RECORDS SHOWN Start Marker

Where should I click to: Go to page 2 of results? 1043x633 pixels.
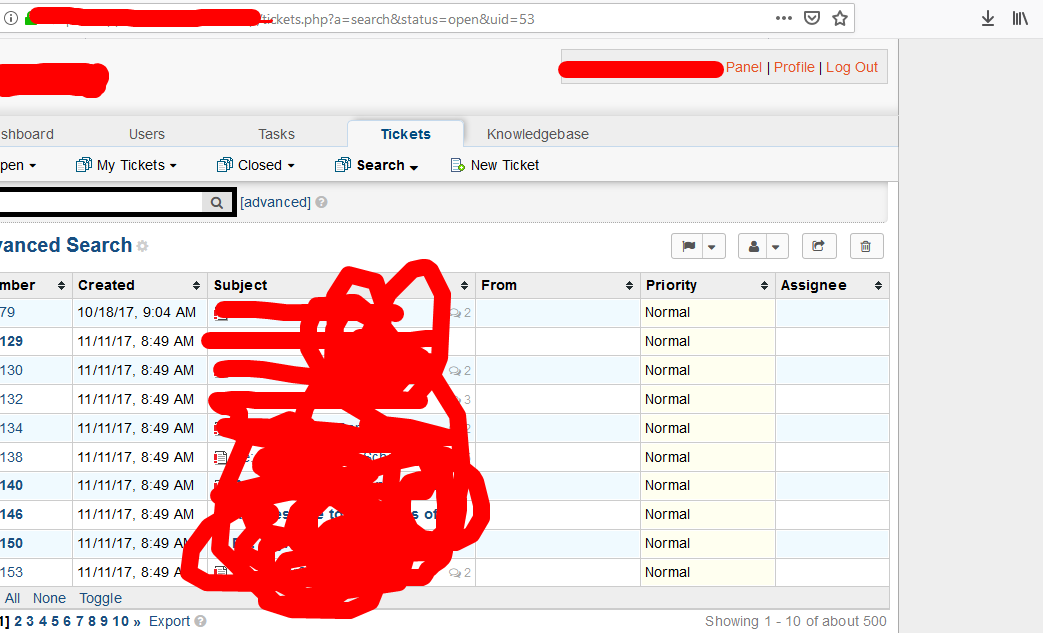point(18,621)
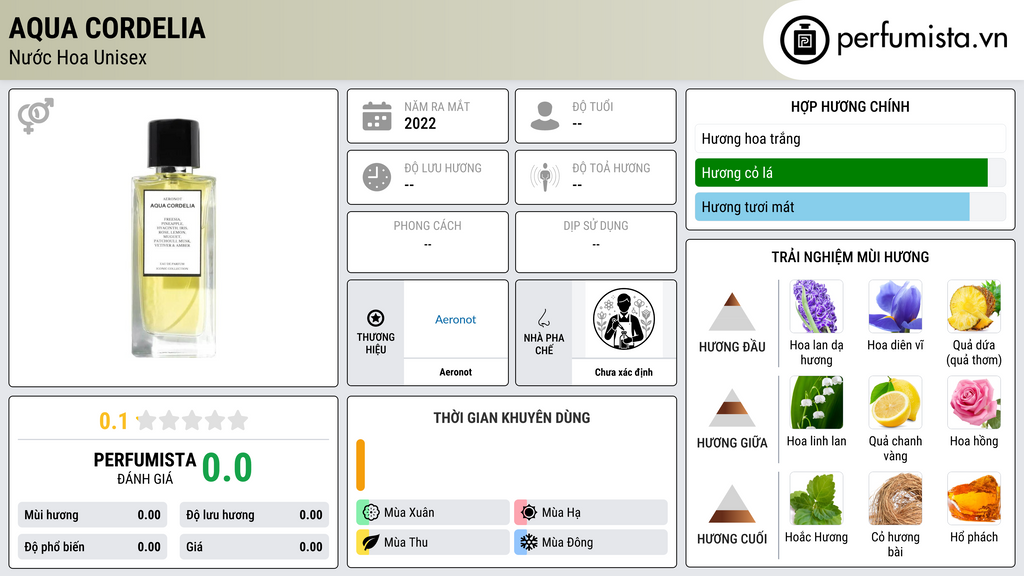Select the Quả chanh vàng note image
The width and height of the screenshot is (1024, 576).
[895, 402]
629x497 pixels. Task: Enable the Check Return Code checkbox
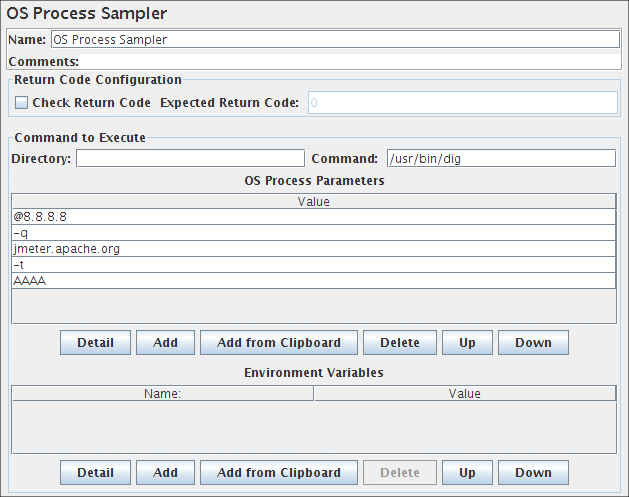[x=22, y=103]
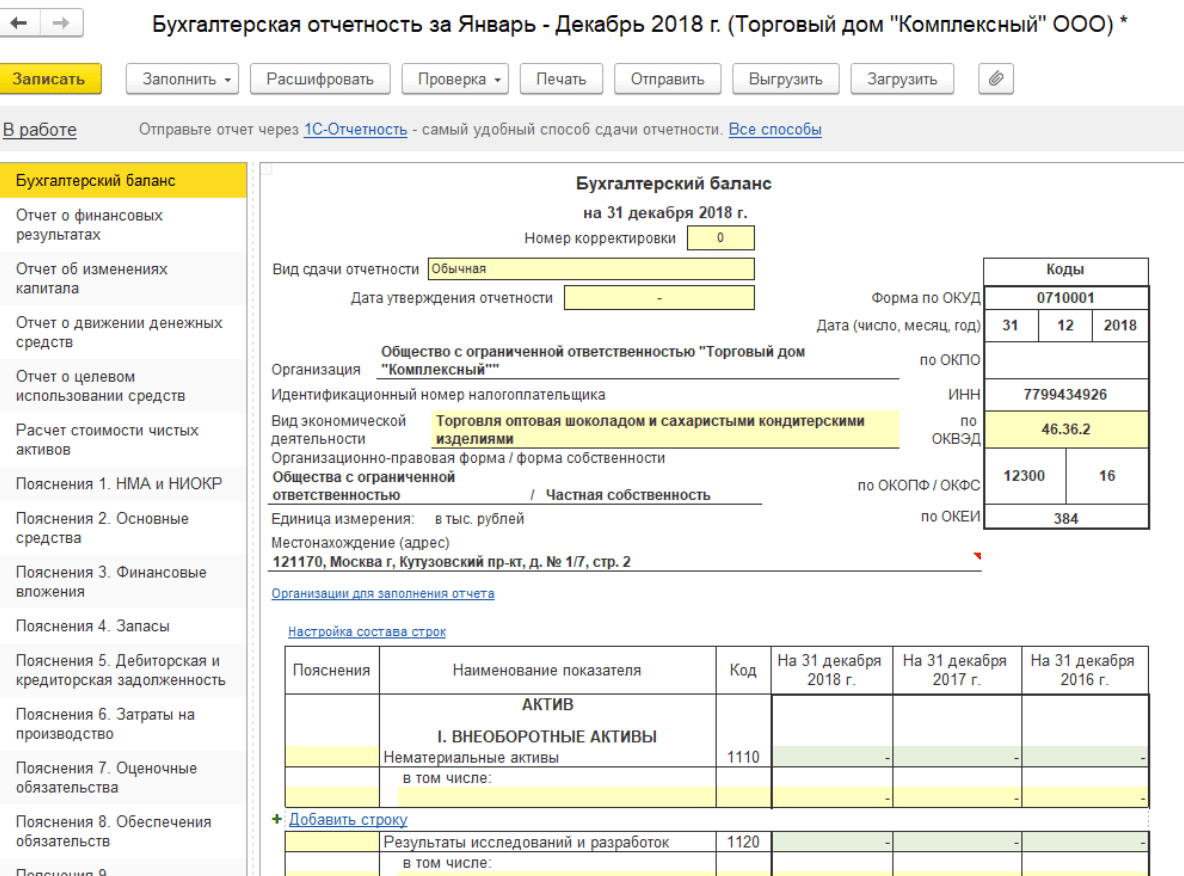Click the В работе status link
1184x876 pixels.
40,130
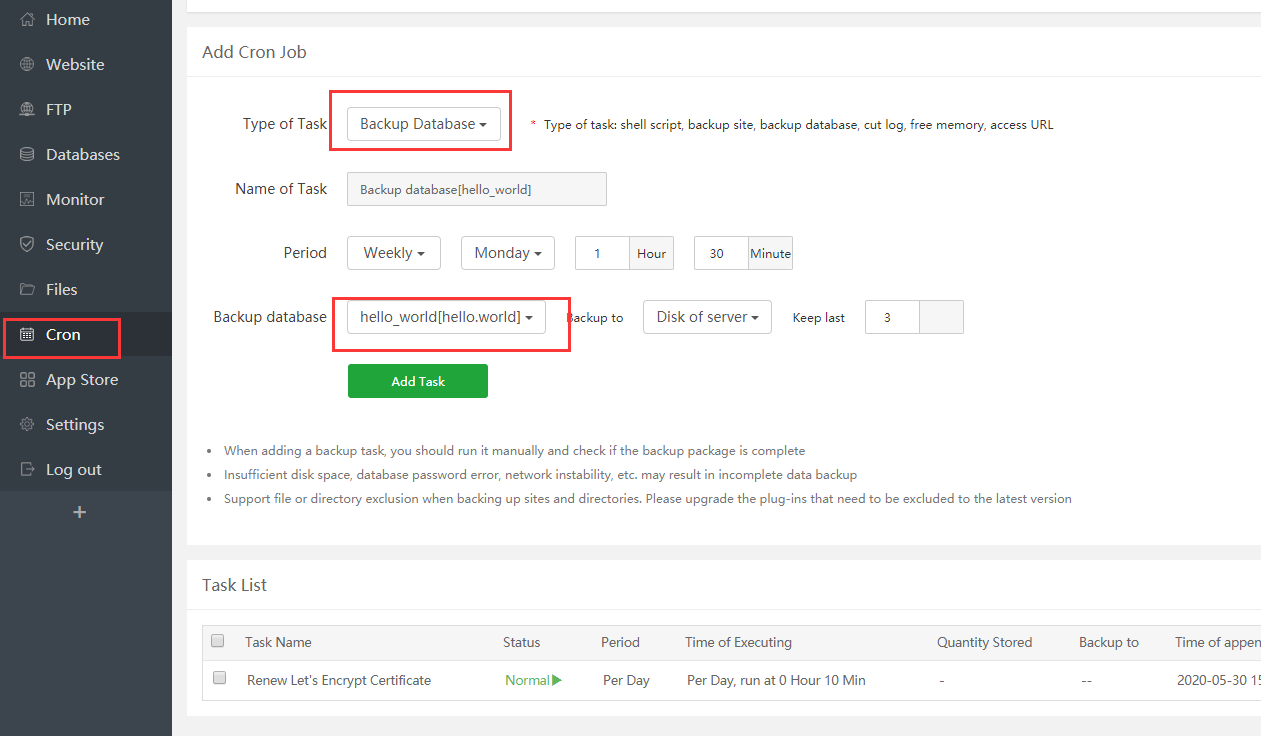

RECORDS SHOWN End Marker

**GOAL OF THE EXERCISE**
Each entry above should be given again exactly, with its pictures omitted.

**ANSWER SECTION**
Where should I click to: Go to page 2 of results? 1043x633 pixels.
point(18,621)
Select the Quả chanh vàng note image
The width and height of the screenshot is (1024, 576).
[895, 402]
629x497 pixels. Task: Enable the Check Return Code checkbox
[x=22, y=103]
Click the В работе status link
1184x876 pixels.
40,130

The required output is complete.